CREATE SCHEMA IF NOT EXISTS "sk"
  WITH replication = { 'class' : 'SimpleStrategy', 'replication_factor' : 1 };

USE "sk";

CREATE TABLE IF NOT EXISTS "sk_conversation" (
  "id" uuid PRIMARY KEY,
  "userId" int,
  "createStamp" int,
  "messageList" text
) WITH COMPACT STORAGE;
CREATE INDEX IF NOT EXISTS ON "sk_conversation" ("userId");

CREATE TABLE IF NOT EXISTS "sk_conversationRecipient" (
  "KEY" ascii PRIMARY KEY,
  "conversationId" uuid,
  "userId" int,
  "blocked" boolean,
  "deleted" boolean,
  "read" boolean,
  "sendStamp" int,
  "receiveStamp" int
) WITH COMPACT STORAGE;
CREATE INDEX IF NOT EXISTS ON "sk_conversationRecipient" ("conversationId");
CREATE INDEX IF NOT EXISTS ON "sk_conversationRecipient" ("userId");

The “compact storage” option is needed for compatibility to MariaDB, and implies that you cannot use compound indexes, so you have to index every single column you would like to query upon. As a workaround, we’ve added a primary key to the table sk_conversationRecipient in which we’ve concatenated manually the content of the columns conversationId and userId, which should build a unique key.
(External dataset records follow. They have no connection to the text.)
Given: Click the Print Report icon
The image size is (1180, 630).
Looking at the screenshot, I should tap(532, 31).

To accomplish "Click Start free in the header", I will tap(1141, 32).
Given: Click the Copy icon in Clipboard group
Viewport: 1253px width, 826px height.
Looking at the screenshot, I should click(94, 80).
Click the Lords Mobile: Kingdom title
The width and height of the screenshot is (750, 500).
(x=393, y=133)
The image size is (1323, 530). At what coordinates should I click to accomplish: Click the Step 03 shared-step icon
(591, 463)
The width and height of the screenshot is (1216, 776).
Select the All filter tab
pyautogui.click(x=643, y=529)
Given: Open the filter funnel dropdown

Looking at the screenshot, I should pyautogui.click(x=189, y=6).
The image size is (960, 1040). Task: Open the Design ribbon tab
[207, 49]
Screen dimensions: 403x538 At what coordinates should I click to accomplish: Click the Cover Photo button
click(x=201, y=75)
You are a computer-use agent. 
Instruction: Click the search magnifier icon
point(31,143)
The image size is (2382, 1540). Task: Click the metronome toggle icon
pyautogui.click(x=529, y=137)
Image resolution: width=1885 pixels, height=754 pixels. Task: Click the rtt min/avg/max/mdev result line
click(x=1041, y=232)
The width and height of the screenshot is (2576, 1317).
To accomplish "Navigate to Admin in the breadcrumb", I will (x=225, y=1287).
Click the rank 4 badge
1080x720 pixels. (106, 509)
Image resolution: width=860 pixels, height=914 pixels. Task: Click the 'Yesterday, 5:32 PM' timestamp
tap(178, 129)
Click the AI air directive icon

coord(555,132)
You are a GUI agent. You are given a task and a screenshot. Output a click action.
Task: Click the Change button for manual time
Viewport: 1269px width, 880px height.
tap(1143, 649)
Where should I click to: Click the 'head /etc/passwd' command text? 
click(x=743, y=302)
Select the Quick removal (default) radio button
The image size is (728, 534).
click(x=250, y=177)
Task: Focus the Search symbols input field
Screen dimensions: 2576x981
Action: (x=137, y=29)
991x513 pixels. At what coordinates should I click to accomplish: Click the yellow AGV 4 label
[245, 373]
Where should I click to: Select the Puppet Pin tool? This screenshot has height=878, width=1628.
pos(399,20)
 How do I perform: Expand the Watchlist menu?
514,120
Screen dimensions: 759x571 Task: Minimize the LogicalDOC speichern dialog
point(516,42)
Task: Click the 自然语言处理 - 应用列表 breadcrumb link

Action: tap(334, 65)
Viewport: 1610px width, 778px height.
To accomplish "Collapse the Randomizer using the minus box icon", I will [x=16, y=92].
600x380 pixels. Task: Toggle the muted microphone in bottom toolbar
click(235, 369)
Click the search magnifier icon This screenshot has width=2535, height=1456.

Then you have to tell MariaDB and the Cassandra SE how to map these column families to SQL table structures, in order for them to compile SQL queries to Cassandra requests:

GRANT ALL PRIVILEGES ON *.* TO 'root'@'%'
IDENTIFIED BY 'root';
FLUSH PRIVILEGES;

INSTALL PLUGIN cassandra SONAME 'ha_cassandra.so';

CREATE DATABASE IF NOT EXISTS `sk`;
USE `sk`;

CREATE TABLE IF NOT EXISTS `sk_conversation` (
  `id`          CHAR(36) PRIMARY KEY,
  `userId`      INT,
  `createStamp` INT,
  `messageList` BLOB
)
  ENGINE = cassandra thrift_host = '127.0.0.1' keyspace = 'sk' column_family = 'sk_conversation';

CREATE TABLE IF NOT EXISTS `sk_conversationRecipient` (
  `KEY`            VARCHAR(47) PRIMARY KEY,
  `conversationId` CHAR(36),
  `userId`         INT,
  `blocked`        BOOL,
  `deleted`        BOOL,
  `read`           BOOL,
  `sendStamp`      INT,
  `receiveStamp`   INT
)
  ENGINE = cassandra thrift_host = '127.0.0.1' keyspace = 'sk' column_family = 'sk_conversationRecipient';

From now on, you are able to access both Cassandra and MyISAM or InnoDB tables with the same client, and the same SQL queries, through MariaDB. From what we could see, it performs very well, so if you don’t need all too specific NoSQL features, that’s a great way to move parts of your data to Cassandra!

We hope this benchmark will help you choose the best NoSQL database system to fit your needs, and we would be happy to hear about your experiences with the scalability of NoSQL databases!